==== Exercise materials

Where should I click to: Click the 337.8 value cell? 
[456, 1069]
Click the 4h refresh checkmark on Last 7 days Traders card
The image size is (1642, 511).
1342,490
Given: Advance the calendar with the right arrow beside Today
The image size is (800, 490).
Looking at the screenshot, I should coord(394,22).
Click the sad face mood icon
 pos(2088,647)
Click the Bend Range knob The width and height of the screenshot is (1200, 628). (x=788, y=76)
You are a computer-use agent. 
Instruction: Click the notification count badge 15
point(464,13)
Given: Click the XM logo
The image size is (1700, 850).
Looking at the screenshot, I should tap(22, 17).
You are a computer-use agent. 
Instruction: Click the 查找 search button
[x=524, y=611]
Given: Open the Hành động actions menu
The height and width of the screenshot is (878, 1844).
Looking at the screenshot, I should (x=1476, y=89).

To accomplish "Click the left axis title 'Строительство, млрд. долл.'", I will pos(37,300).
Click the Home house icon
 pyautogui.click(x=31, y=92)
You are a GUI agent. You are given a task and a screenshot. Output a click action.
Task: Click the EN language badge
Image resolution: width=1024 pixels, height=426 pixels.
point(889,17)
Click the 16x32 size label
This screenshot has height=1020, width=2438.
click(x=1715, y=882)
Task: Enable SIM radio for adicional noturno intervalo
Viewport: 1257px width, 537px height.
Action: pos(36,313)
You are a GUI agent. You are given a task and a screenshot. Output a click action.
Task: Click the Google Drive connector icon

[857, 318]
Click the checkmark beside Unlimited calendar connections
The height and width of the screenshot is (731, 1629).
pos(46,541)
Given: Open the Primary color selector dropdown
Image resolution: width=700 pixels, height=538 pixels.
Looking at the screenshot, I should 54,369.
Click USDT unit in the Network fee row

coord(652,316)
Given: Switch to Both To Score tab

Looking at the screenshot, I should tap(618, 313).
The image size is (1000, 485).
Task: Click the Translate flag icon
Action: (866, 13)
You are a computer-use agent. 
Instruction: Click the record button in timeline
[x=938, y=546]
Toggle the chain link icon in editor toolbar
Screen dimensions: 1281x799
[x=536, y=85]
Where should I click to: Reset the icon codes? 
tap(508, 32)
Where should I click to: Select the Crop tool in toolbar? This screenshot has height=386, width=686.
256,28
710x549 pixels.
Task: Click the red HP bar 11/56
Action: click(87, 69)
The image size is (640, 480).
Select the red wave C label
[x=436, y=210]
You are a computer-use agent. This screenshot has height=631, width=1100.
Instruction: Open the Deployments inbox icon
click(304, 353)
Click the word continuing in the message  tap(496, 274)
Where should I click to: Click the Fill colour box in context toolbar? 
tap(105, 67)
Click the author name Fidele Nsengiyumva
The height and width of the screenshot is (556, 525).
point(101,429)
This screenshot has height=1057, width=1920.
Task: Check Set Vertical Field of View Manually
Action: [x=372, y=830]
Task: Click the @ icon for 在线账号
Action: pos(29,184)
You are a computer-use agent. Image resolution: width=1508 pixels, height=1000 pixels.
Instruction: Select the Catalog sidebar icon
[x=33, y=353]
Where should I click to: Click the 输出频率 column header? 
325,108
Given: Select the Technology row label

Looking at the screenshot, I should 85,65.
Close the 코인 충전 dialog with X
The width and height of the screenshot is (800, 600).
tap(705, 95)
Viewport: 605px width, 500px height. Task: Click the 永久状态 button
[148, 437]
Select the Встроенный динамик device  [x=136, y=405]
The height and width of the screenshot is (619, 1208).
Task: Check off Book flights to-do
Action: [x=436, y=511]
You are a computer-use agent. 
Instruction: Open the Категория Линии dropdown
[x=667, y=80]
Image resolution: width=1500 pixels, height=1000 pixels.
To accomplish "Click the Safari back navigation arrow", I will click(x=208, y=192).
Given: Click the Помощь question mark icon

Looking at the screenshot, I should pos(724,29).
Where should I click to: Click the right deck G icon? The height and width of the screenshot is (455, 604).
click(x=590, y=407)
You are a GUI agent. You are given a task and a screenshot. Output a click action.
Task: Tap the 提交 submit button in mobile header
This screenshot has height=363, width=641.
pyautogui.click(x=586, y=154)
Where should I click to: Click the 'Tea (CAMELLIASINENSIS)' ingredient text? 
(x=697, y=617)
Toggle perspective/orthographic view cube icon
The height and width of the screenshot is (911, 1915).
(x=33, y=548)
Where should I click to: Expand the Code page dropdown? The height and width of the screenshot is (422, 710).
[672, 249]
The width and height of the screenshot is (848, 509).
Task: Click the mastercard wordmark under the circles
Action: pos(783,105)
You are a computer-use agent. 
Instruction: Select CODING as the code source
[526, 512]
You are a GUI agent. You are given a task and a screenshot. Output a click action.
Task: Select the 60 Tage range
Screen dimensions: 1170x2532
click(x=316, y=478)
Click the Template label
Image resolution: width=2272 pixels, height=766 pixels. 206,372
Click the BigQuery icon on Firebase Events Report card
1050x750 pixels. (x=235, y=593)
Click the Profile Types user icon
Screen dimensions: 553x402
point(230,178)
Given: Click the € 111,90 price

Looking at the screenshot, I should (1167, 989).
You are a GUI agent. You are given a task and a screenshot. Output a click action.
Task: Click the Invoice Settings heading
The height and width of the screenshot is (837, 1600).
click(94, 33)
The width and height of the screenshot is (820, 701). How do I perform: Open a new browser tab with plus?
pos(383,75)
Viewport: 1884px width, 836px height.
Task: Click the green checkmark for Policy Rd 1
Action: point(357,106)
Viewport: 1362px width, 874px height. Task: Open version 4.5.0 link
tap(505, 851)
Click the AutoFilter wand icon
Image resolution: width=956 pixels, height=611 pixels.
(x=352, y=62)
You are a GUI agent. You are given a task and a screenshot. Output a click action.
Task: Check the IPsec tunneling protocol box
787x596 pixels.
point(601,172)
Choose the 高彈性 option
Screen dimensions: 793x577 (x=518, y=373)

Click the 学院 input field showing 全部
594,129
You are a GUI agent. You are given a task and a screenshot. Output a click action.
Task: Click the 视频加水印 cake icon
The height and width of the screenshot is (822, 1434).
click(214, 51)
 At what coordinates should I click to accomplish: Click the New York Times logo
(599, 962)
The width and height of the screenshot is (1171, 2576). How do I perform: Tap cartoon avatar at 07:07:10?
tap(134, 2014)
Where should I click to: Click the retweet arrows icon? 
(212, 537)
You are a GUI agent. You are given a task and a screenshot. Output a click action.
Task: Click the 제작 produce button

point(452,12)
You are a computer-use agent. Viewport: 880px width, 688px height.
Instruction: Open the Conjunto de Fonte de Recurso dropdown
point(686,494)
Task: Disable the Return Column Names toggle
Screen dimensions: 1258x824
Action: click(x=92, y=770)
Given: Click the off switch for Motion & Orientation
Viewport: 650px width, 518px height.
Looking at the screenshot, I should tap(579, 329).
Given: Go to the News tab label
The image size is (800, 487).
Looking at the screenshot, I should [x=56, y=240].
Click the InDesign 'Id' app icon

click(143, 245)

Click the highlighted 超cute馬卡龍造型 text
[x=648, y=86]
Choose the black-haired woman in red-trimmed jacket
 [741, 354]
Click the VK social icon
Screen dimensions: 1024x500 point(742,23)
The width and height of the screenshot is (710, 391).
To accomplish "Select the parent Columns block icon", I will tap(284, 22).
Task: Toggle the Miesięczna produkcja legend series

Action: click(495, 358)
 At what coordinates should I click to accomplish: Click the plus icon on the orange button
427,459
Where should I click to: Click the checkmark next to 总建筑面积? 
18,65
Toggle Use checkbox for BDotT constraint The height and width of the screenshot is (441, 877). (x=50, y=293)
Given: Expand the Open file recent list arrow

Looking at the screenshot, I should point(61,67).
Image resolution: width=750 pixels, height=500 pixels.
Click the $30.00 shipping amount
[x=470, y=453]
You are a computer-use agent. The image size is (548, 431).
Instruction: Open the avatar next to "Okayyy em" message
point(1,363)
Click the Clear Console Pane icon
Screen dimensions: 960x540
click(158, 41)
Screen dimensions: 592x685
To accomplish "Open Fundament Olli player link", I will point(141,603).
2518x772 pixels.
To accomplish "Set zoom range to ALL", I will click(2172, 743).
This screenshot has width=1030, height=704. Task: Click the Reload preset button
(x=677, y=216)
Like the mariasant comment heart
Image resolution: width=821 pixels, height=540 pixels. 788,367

========

=== Exercise prompt ===
Check each line of the data above for the word "will", then state how many lines have it. Give the number alone.

=== Task response ===
5